_Goal of the exercise_
Up to and including the line that contains "Toggle italic formatting", reproduce every line exactly, beginning with the first line below.

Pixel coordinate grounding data
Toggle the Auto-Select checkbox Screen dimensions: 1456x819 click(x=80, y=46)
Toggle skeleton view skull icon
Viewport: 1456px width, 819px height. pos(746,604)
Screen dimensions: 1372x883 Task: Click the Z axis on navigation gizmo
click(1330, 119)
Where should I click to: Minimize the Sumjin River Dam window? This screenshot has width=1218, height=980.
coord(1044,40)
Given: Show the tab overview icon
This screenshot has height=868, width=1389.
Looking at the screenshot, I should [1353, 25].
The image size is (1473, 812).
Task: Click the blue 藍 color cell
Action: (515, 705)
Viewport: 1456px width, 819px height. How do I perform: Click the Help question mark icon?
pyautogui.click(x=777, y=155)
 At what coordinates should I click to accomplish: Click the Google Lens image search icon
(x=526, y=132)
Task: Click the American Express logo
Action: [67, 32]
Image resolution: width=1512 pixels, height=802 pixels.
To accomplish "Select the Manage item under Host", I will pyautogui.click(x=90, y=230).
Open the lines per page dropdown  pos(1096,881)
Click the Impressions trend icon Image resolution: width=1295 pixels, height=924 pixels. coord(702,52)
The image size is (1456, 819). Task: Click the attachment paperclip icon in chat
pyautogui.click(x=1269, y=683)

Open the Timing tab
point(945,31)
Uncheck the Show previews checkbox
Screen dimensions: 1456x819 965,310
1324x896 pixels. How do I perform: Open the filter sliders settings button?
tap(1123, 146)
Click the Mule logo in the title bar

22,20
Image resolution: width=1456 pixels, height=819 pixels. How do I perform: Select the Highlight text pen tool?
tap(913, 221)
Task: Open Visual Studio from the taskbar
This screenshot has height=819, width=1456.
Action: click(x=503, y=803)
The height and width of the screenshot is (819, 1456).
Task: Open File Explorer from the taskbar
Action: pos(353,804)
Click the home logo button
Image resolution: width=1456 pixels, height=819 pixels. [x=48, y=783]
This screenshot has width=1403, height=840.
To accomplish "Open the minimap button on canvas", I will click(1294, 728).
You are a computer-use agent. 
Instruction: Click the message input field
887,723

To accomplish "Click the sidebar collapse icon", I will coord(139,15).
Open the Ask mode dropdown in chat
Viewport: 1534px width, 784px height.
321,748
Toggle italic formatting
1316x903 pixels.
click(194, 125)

_Exercise solution_
Toggle the Auto-Select checkbox Screen dimensions: 1456x819 click(x=80, y=46)
Toggle skeleton view skull icon
Viewport: 1456px width, 819px height. pos(746,604)
Screen dimensions: 1372x883 Task: Click the Z axis on navigation gizmo
click(1330, 119)
Where should I click to: Minimize the Sumjin River Dam window? This screenshot has width=1218, height=980.
coord(1044,40)
Given: Show the tab overview icon
This screenshot has height=868, width=1389.
Looking at the screenshot, I should [1353, 25].
The image size is (1473, 812).
Task: Click the blue 藍 color cell
Action: (515, 705)
Viewport: 1456px width, 819px height. How do I perform: Click the Help question mark icon?
pyautogui.click(x=777, y=155)
 At what coordinates should I click to accomplish: Click the Google Lens image search icon
(x=526, y=132)
Task: Click the American Express logo
Action: [67, 32]
Image resolution: width=1512 pixels, height=802 pixels.
To accomplish "Select the Manage item under Host", I will pyautogui.click(x=90, y=230).
Open the lines per page dropdown  pos(1096,881)
Click the Impressions trend icon Image resolution: width=1295 pixels, height=924 pixels. coord(702,52)
The image size is (1456, 819). Task: Click the attachment paperclip icon in chat
pyautogui.click(x=1269, y=683)

Open the Timing tab
point(945,31)
Uncheck the Show previews checkbox
Screen dimensions: 1456x819 965,310
1324x896 pixels. How do I perform: Open the filter sliders settings button?
tap(1123, 146)
Click the Mule logo in the title bar

22,20
Image resolution: width=1456 pixels, height=819 pixels. How do I perform: Select the Highlight text pen tool?
tap(913, 221)
Task: Open Visual Studio from the taskbar
This screenshot has height=819, width=1456.
Action: click(x=503, y=803)
The height and width of the screenshot is (819, 1456).
Task: Open File Explorer from the taskbar
Action: pos(353,804)
Click the home logo button
Image resolution: width=1456 pixels, height=819 pixels. [x=48, y=783]
This screenshot has width=1403, height=840.
To accomplish "Open the minimap button on canvas", I will click(1294, 728).
You are a computer-use agent. 
Instruction: Click the message input field
887,723

To accomplish "Click the sidebar collapse icon", I will coord(139,15).
Open the Ask mode dropdown in chat
Viewport: 1534px width, 784px height.
321,748
Toggle italic formatting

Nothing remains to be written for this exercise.